Grant proved to be a good match for the Roughriders in 2017.

After spending five seasons with the Hamilton Tiger-Cats and one with the Calgary Stampeders, the 6-foot-4, 210-pound product of the University of California-Davis signed a free-agent contract with Saskatchewan in February.

Grant went on to start all 18 regular-season games, marking just the second time in his seven-year CFL career that he had played all of his team’s games.

He led the Roughriders in receptions (84), was third on the team in receiving yards (1,033) and tied for third among Saskatchewan receivers in touchdown catches (five). He added four catches for 95 yards and a TD over the Roughriders’ two playoff games.

He also threw himself into his role as a blocker and joined other veterans as leaders within the Roughriders’ receiving corps.

“It was probably one of my most fun years of football as far as the game itself and the locker room,” says Grant, who during the regular season set career highs in catches and receiving yards and tied his previous high in TD receptions. “That’s not to say that I haven’t been around great teams or great guys before, but being healthy and having some of our other playmakers around me was great.

“When you have such a high level of player at the receiver position, sometimes it’s fun to sit back and watch guys make one-handed grabs and diving catches and have that encourage and motivate me to make the same plays.
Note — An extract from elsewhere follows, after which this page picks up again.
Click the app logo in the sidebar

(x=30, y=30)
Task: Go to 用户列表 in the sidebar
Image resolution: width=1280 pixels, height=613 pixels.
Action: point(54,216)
My first year was awesome and I look forward to building on it.”

Grant has a year’s experience playing with the returning quarterbacks who were on the Roughriders’ roster last season, so that should help his cause. He also played two seasons in Hamilton with newly acquired pivot Zach Collaros, which could be beneficial for Grant.

As well, the veteran receiver is coming off a season in which he didn’t suffer a significant injury, so he hasn’t had to spend part of the off-season rehabilitating. He also won’t have to learn a new playbook because co-ordinator Stephen McAdoo remains at the helm of the Roughriders’ offence.

It all has Grant hoping his second year in Saskatchewan will surpass his first.

“Like any player who has been in a new offensive system, that first training camp, you think you know the offence and then halfway through the season, you’re like, ‘Oh, now I understand what that means,’ ” Grant says. “Then, after the first year, you’re like, ‘OK, I have a pretty good grasp. Now I can start adding some things or suggesting some things where before I didn’t completely grasp the overall concepts.’

“I’m a big concepts guy. I like to understand things down to the core, so coming back this year and having that base of knowledge and having a pretty good grasp on the offence will allow me to give input. I think you’ll see my experience kick in a little bit more this coming year.”

If so, that could bode well for the Roughriders as they try to build on a 10-8-0 season. Additionally, it could benefit Grant’s charity of choice.

“I don’t use things like that to motivate me,” he says. “I just try to do my job and do it to the best of my ability.

“With my position, touchdowns are a product. If they weren’t, maybe it would be yards or big blocks or something. I just try to use that as a secondary component to help give back.”